Ambassador Bryza observed that the natural gas trading hubs in northwest Europe have evolved, become highly liquid, “And since 2008, the price of natural gas – the spot price – has converged, more or less, in the various natural gas trading hubs around the North Sea. That means there's a liquid market, localized in one part of Europe.

“So the interest in Washington now is to advance the development of spot market trading in the short run, or longer term contracts, but free market trading of gas into the Baltic market, building on the infrastructure projects that we've heard are coming: GIPL, hopefully a Baltic connector, the other interconnections that have existed over the past decade and have now finally come to be used for actual free market trading – those are dramatic developments that frankly 10 years ago seemed impossible, sitting from where I did in Washington,” he explained.

The last point, he said, is US LNG exports to Europe. “They clearly make political sense, I think. If you can replace part of your gas supply from the country you're most worried about manipulating you, with some supplies from the country you view as your most important strategic ally, it's obvious that that makes strategic sense,” opined Ambassador Bryza, who said the question remained if the economics are workable, given transport and liquefaction costs.

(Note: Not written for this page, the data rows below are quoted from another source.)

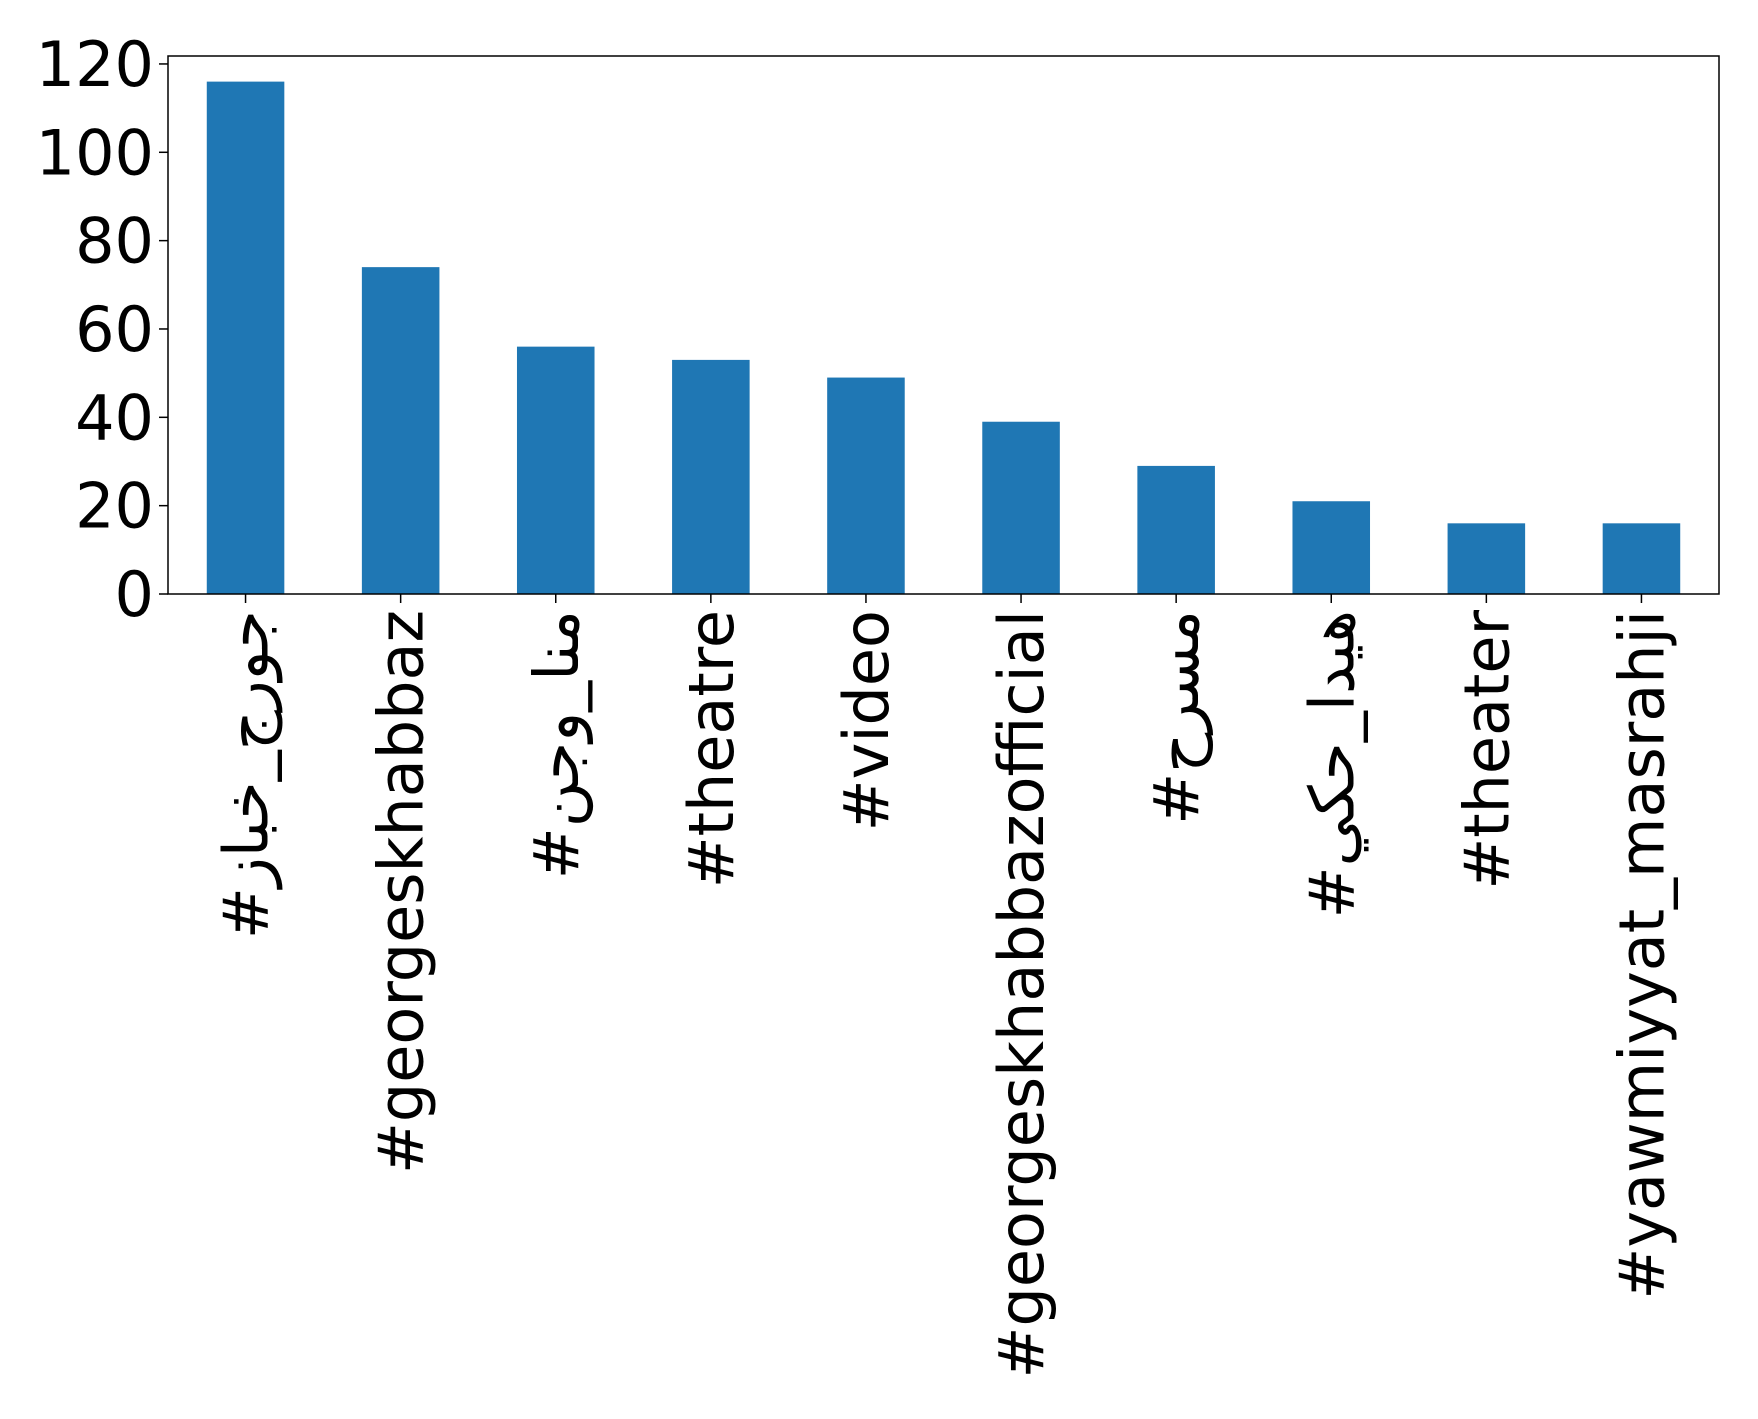  What do you see at coordinates (114, 242) in the screenshot?
I see `y-tick-label: 80` at bounding box center [114, 242].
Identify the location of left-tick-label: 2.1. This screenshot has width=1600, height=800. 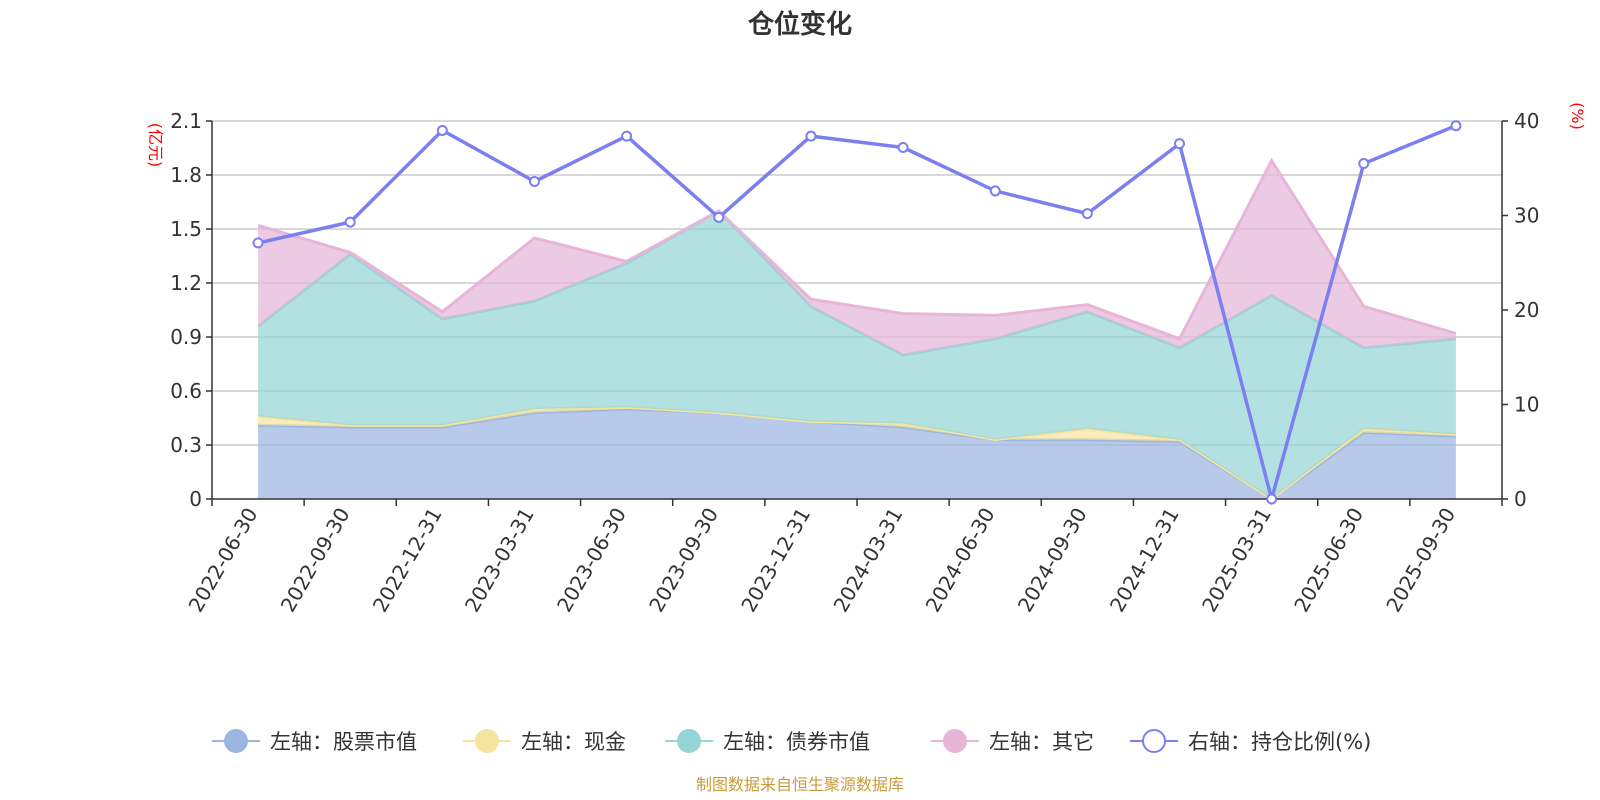
(186, 121).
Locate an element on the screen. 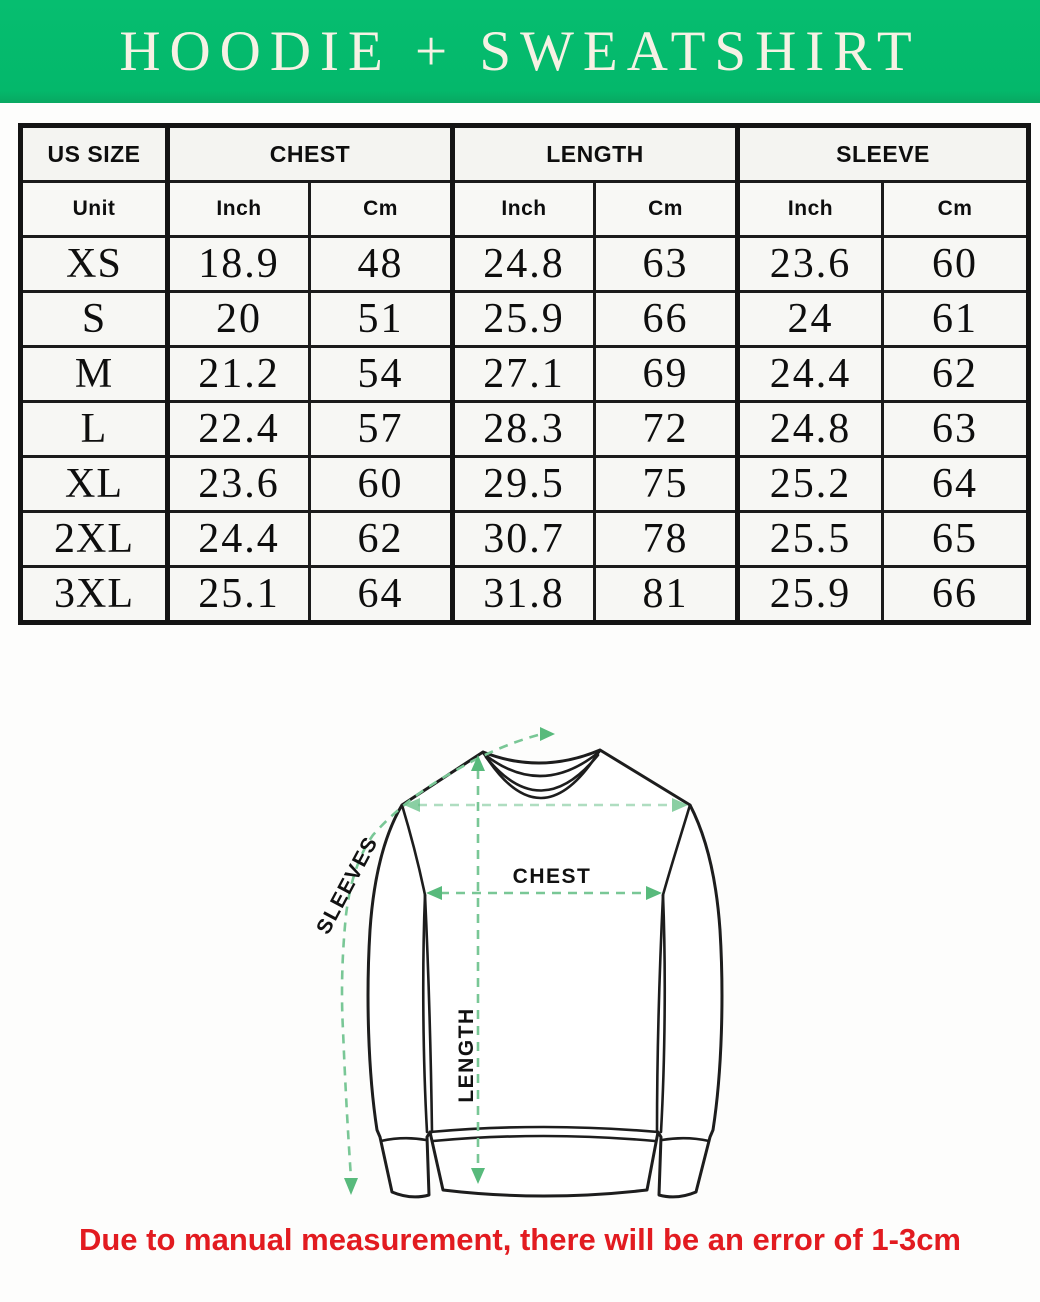  size-cell: XS is located at coordinates (94, 264).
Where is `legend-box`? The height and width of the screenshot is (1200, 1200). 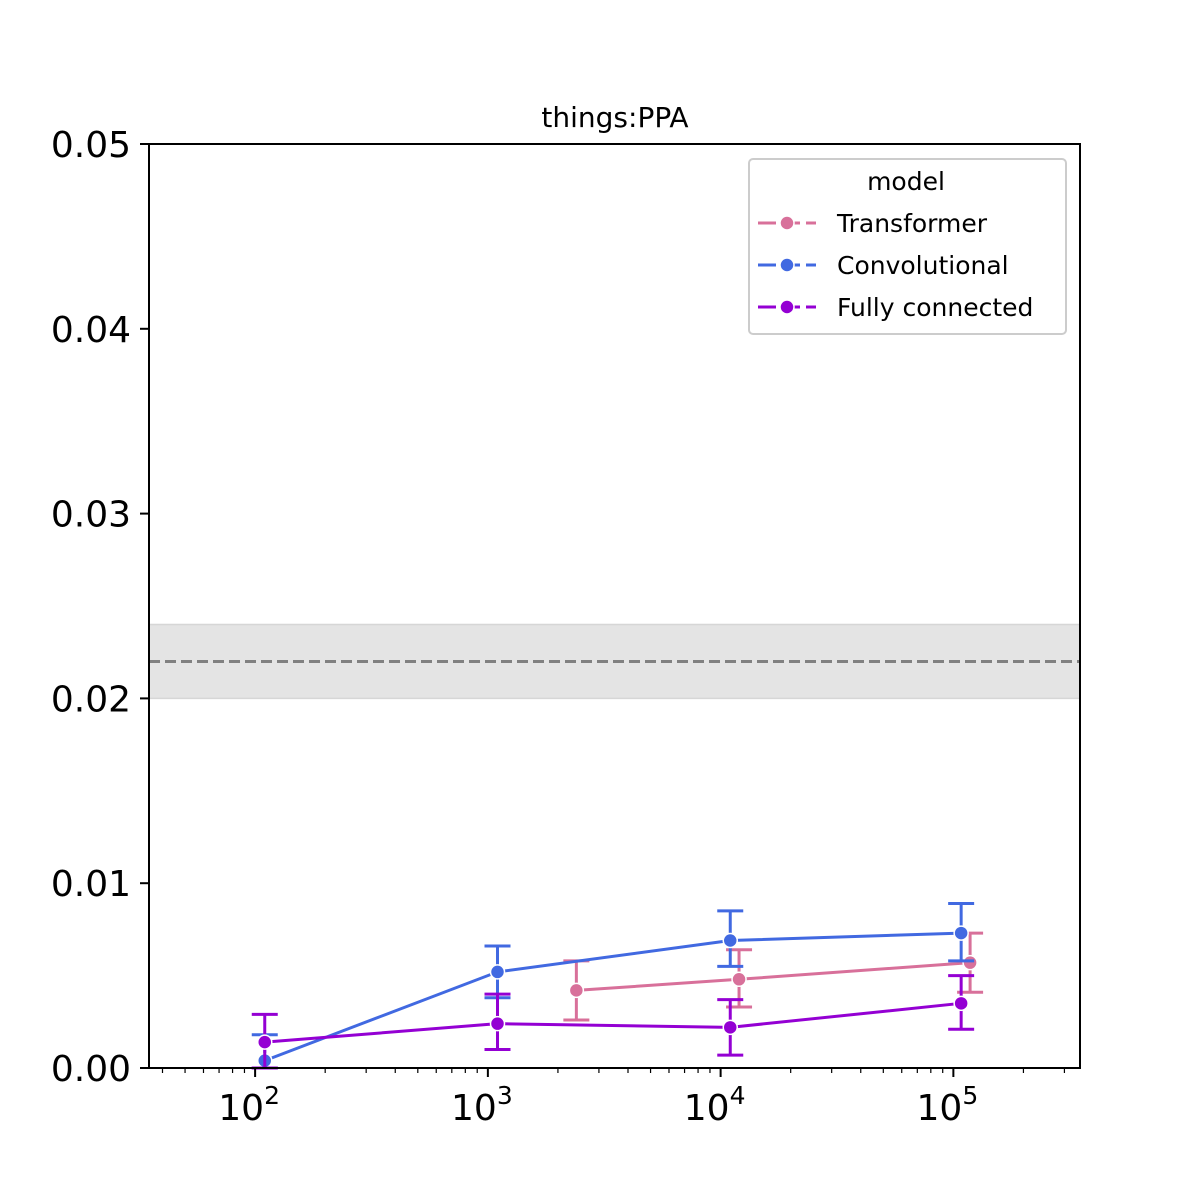
legend-box is located at coordinates (908, 246).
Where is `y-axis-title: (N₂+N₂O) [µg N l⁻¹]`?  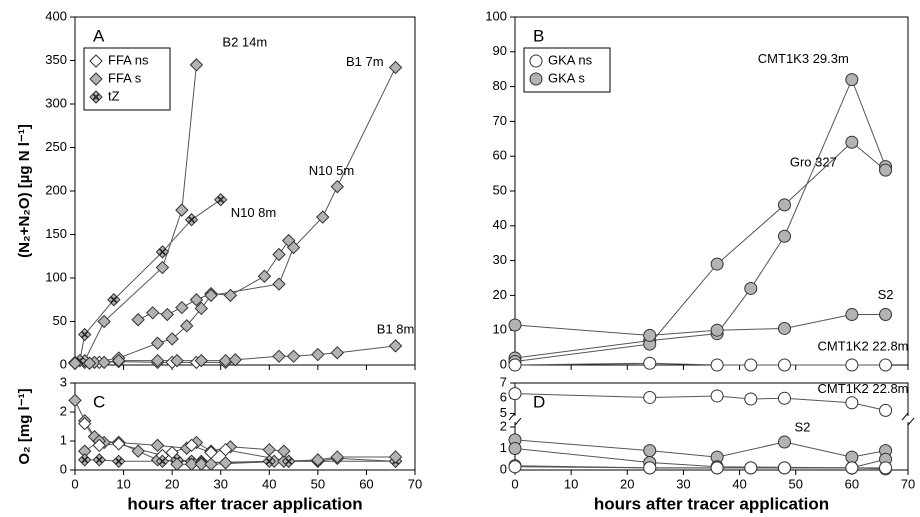 y-axis-title: (N₂+N₂O) [µg N l⁻¹] is located at coordinates (24, 191).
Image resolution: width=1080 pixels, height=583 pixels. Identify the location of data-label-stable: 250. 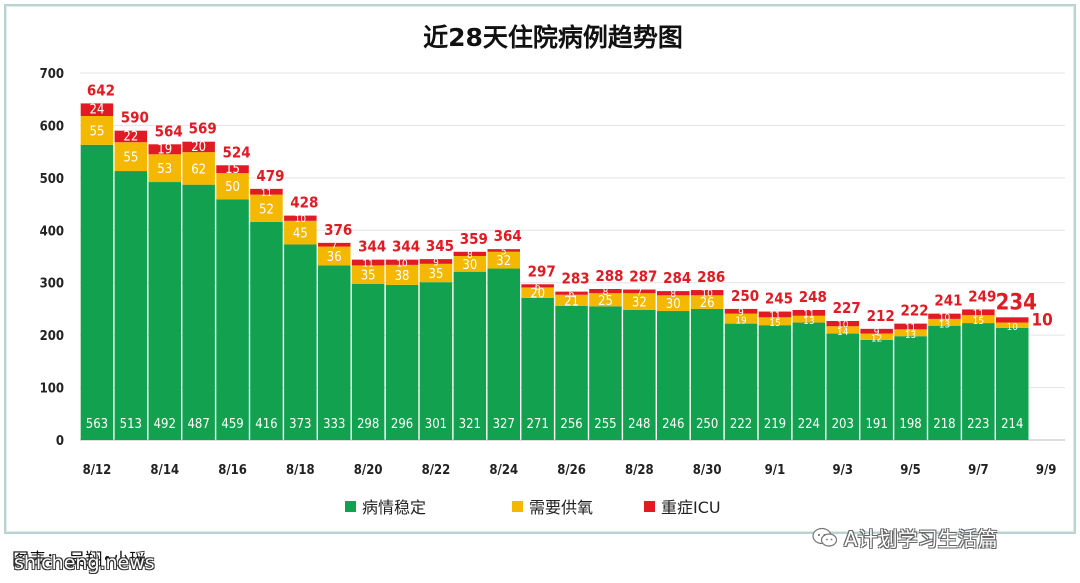
(707, 424).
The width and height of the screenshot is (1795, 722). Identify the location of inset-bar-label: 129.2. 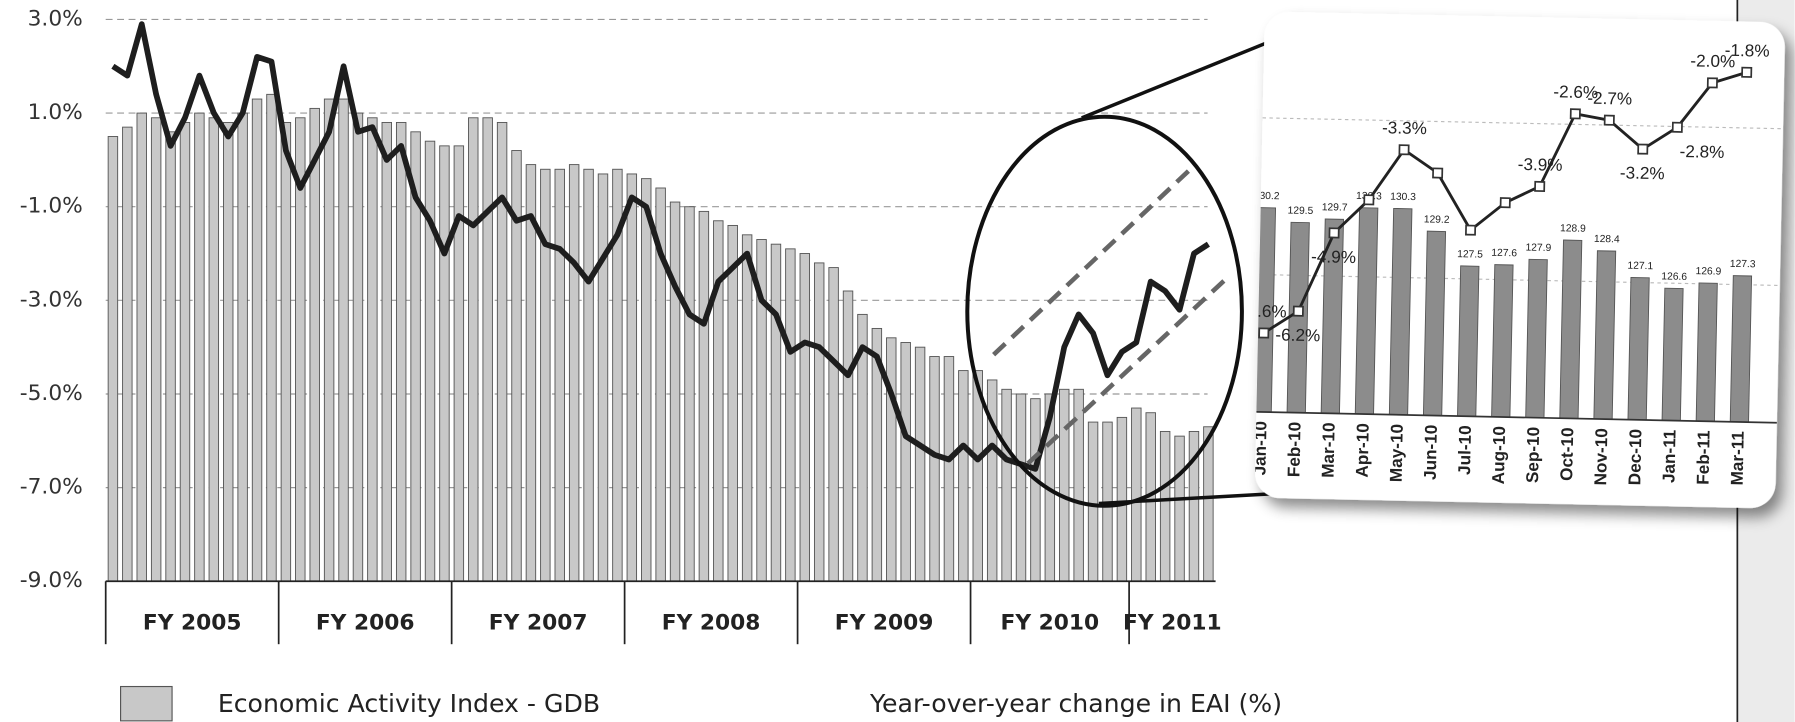
(1437, 220).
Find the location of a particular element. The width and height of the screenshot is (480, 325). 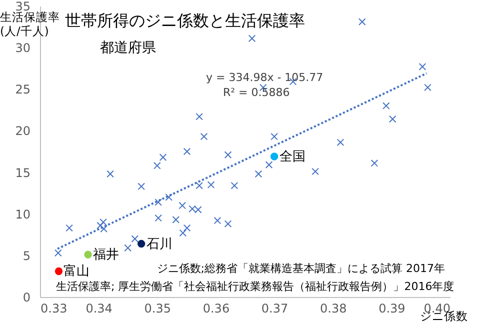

He offered, “In the last year, I've begun to sense a growing commercial momentum, with projects in the US that really do make sense. My guess is, if US LNG export projects can hit the $7-9/mmBtu range, those projects are not going to be just strategically attractive, but commercially attractive as well.”

To make that happen, Ambassador Bryza said a bit more help is needed from governments (“clear political statements of intent”), but he conceded that some consumers are a bit hesitant to rock the boat with their long-time supplier for pipe gas.